Re: find out the max ormin of a function
- To: mathgroup at smc.vnet.net
- Subject: [mg41371] Re: find out the max ormin of a function
- From: Bill Rowe <listuser at earthlink.net>
- Date: Fri, 16 May 2003 06:45:31 -0400 (EDT)
- Sender: owner-wri-mathgroup at wolfram.com
On 5/15/03 at 3:58 AM, hxs61 at po.cwru.edu (sabrina) wrote:
>Hi, all: I just started to learn Mathematica: I have one function like
>this: y=x^2+2x+1 How can I find the minimum of this funtion in a range
>of [-2, 2]? Or put it in a simple way: if I know y'=2x+2, how can I
>use Mathematica to find the minimam?
There are a number of ways this can be done.
First, there is
sol = Solve[D[x^2 + 2 x +1,x]==0,x]
x^2 + 2 x + 1/.sol
Which shows a minium of 0 at x = -1
Alternatively, there is
FindMinimum[x^2 + 2 x + 1, {x, -2, 2}]
or there is the package NumericalMath`NMinimize`
Notice, the result returned by FindMinimum for a quadratic equation like this will be the one global minimum. If you wanted the minimum of this equation on an interval that does not contain the global minimum you would need to do a bit more work than what I've shown here to use FindMinimum. The functions in NMinimize handle this case for you in a more intuitive way IMO.

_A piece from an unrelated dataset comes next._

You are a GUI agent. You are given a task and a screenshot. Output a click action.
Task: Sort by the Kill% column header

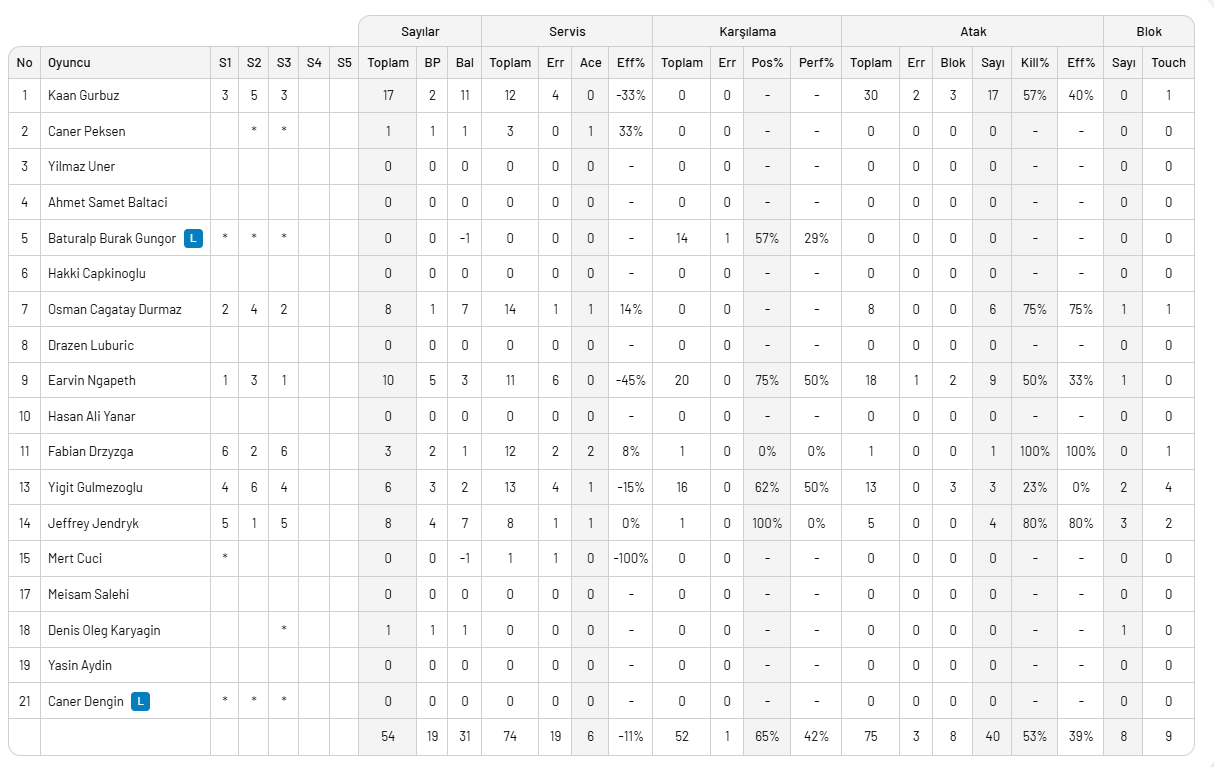[1035, 63]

For polynomials of one variable, taking the derivative and solving for all of the zeros is probably just about the best choice. Using this approach, you can find both the maxima and minima at the same time. FindMinimum can easily find a maximum by simply multiplying the expression to be maximized by -1.
For complex oscillatory functions or multidimensionsal problems it is you will want to use FindMinimum or better the functions in NMinimize.